Famiglie e aziende ancora in grossi guai. La politica economica del governo Renzi ci ha inguaiato e la crescita sarà rallentata ancora per molto. Per queso prevale la paura quando si mette mano al portafogli, che sia un padre di famiglia o un imprenditore. Nel 2016 infatti le aziende non hanno investito e le famiglie non hanno speso, preferendo accumulare: in banca aumentano le riserve, cresciute in un anno di oltre 68 miliardi di euro e nei soli conti correnti sono stati accumulati 95 miliardi in più rispetto all’anno precedente. In crescita di 40 miliardi i salvadanai delle famiglie, su di quasi 14 miliardi i fondi delle imprese. Questi i dati principali che emergono dalle ricerca del Centro studi di Unimpresa, che ha analizzato l’andamento delle riserve delle famiglie e delle imprese italiane.
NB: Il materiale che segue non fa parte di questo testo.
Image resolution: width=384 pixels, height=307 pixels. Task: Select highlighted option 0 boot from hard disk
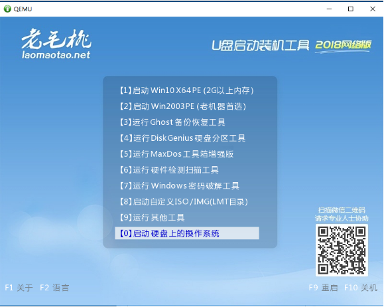187,233
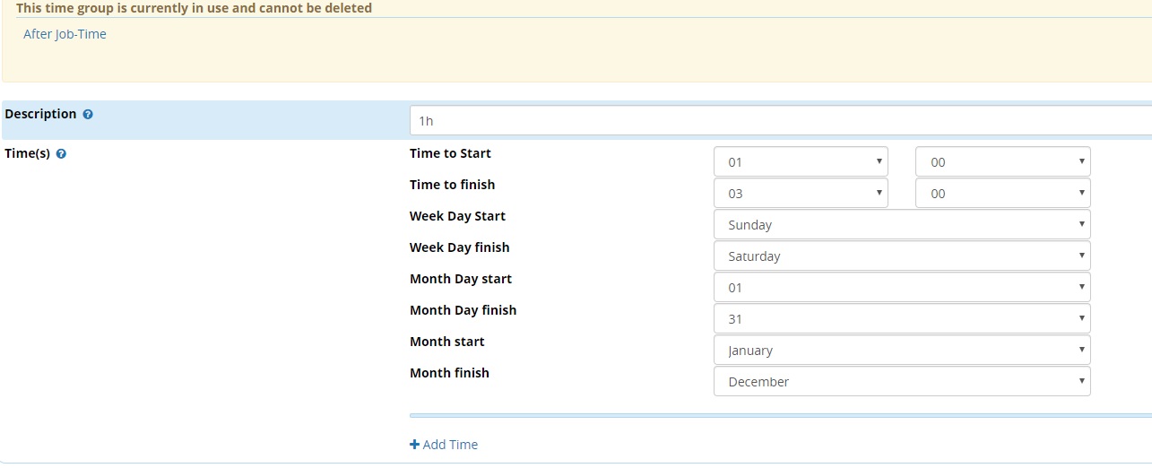1152x468 pixels.
Task: Click the Time to Start label
Action: point(450,153)
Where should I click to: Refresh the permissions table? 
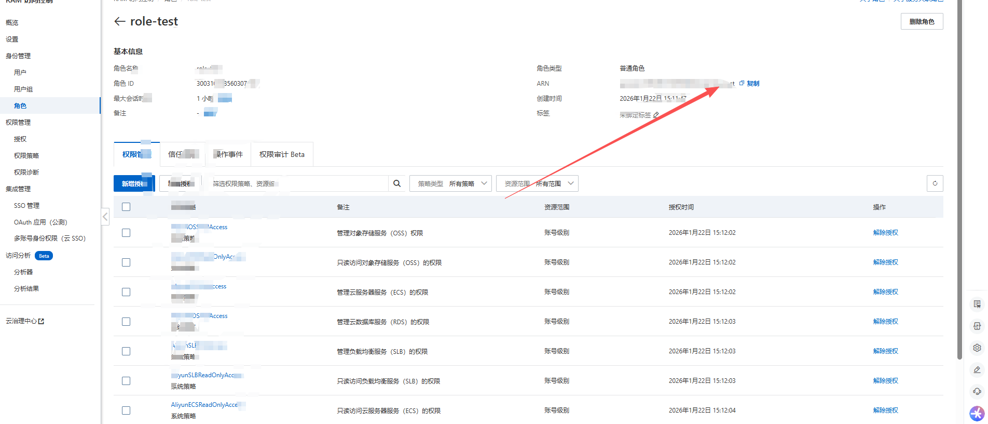tap(935, 183)
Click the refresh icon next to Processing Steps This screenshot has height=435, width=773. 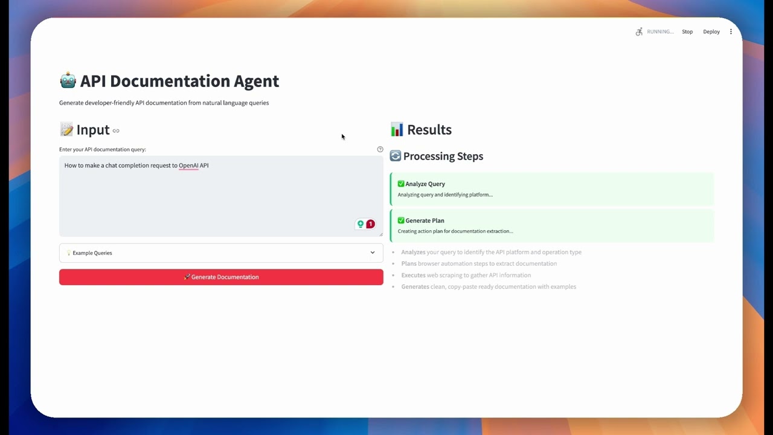[x=395, y=155]
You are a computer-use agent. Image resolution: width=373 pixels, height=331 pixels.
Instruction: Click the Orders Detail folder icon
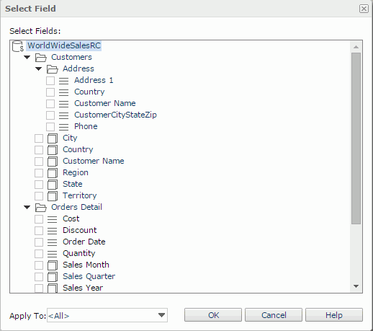pyautogui.click(x=40, y=208)
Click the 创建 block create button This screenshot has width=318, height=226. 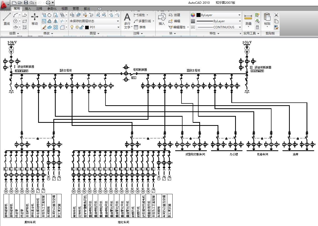(x=175, y=15)
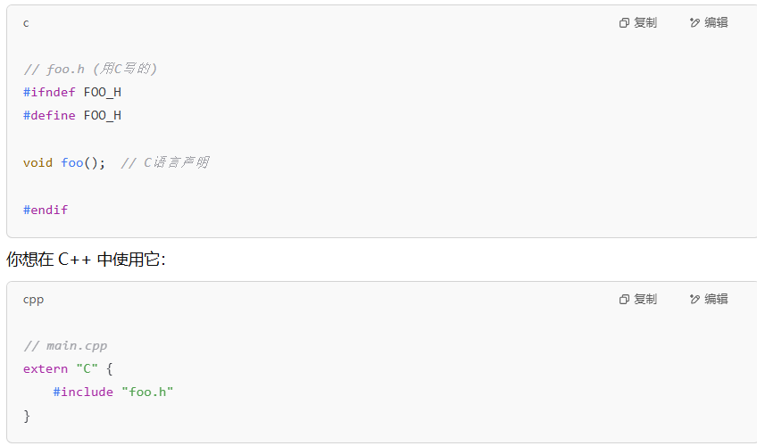
Task: Click the "foo" function name in the declaration
Action: pyautogui.click(x=72, y=162)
Aumentano le riserve bancarie

Da dicembre 2015 a dicembre 2016 il totale dei depositi di cittadini, aziende, assicurazioni e banche è aumentato di oltre il 4% passando da 1.581 miliardi a 1.650 miliardi. Le famiglie non spendono e hanno lasciato in banca 40 miliardi in un anno (+4%), le imprese non investono e i loro fondi sono cresciuti di quasi 14 miliardi (+6%). Nonostante la crisi del sistema bancario, gli istituti di credito per ora sembrano confermarsi come il miglior salvadanaio possibile. Le banche, che prestano sempre meno, hanno accumulato liquidità aggiuntiva per 10 miliardi (+2%), che dunque resta alta (355 miliardi totali) e risulta allocata in forme di impiego diverse dal credito. Le riserve delle assicurazioni sono calate di 2,5 miliardi (-11,89%). In aumento i fondi delle imprese familiari di 5 miliardi (+10%) e quelli
delle onlus di quasi 1 miliardo (+3%).

Crescono i conti correnti

Si registra anche il boom dei conti correnti, cresciuti di oltre 82 miliardi di euro negli ultimi dodici mesi, passando da 831 miliardi a 913 miliardi. “A frenare consumi, investimenti e credito sono rispettivamente la paura di nuove tasse, l’assenza di certezze sul futuro, i parametri sui bilanci rigidi” commenta il vicepresidente di Unimpresa, Maria Concetta Cammarata secondo la quale “i nostri dati sono in linea con quelli diffusi oggi dall’Istat relativi al commercio al dettaglio, in calo lo scorso anno”.